Exercise material -
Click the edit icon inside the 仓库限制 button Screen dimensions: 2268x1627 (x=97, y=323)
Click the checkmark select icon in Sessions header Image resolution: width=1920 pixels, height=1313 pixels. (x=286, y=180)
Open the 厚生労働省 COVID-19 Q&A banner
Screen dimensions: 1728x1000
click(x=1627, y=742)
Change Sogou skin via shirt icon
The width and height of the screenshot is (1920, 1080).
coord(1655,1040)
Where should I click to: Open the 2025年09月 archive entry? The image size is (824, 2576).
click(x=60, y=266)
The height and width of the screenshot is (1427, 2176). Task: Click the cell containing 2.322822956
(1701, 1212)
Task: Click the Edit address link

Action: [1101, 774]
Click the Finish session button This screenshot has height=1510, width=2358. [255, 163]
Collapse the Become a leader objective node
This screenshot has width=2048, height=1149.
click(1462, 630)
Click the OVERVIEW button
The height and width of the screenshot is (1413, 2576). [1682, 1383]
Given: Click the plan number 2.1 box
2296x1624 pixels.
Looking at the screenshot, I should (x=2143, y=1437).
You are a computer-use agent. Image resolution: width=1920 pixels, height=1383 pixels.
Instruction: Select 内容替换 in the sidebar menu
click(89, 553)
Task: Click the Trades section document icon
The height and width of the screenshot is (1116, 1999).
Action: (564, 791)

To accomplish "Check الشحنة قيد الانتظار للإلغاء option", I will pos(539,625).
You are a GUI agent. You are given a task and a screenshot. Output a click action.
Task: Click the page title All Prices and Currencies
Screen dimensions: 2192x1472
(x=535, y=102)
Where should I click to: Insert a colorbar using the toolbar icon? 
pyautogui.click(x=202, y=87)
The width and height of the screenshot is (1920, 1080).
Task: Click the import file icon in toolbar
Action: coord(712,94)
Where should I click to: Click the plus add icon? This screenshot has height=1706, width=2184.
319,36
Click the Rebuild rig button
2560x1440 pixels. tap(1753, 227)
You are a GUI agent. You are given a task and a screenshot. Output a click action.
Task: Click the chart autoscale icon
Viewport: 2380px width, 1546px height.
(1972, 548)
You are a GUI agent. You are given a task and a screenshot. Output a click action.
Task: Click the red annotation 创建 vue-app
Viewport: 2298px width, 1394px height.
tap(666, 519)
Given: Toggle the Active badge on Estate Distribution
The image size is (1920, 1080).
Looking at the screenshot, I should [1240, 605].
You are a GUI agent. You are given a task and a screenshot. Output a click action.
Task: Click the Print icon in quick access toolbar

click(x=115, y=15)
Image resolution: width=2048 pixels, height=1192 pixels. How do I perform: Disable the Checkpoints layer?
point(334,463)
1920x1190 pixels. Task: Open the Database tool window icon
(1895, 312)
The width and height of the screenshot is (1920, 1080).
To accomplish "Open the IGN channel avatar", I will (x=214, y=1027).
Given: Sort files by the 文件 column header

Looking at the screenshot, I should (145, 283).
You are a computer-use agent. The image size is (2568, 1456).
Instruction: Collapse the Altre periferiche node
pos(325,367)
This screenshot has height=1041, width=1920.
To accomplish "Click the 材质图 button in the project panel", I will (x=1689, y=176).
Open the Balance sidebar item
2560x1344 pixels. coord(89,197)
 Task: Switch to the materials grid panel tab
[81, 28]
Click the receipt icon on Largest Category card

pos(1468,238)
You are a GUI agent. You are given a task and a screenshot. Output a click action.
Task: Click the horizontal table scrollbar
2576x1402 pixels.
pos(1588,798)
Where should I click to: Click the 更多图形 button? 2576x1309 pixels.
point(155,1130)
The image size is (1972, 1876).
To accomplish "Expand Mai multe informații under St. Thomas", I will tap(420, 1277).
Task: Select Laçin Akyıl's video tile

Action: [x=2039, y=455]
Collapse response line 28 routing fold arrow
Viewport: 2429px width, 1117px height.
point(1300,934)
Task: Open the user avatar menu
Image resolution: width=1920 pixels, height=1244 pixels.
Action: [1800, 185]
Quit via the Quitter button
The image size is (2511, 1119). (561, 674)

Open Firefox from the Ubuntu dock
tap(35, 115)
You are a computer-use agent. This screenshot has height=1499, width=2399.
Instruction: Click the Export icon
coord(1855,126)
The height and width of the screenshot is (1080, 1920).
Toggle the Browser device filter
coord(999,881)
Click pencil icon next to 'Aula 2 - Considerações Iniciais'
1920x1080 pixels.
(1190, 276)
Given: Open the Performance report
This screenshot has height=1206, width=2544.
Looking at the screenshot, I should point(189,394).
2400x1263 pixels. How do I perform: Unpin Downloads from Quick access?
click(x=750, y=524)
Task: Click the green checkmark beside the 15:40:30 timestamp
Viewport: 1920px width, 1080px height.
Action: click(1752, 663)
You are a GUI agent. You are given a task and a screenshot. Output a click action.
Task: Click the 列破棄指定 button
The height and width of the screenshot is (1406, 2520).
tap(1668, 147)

Task instructions -
Lines from the entries that contain the string "computer" must be found and copied.

Exercise response -
You are a computer-use agent. Image resolution: width=1920 pixels, height=1383 pixels.
You are a computer-use agent. The image size is (2568, 1456).
You are a computer-use agent. This screenshot has height=1499, width=2399.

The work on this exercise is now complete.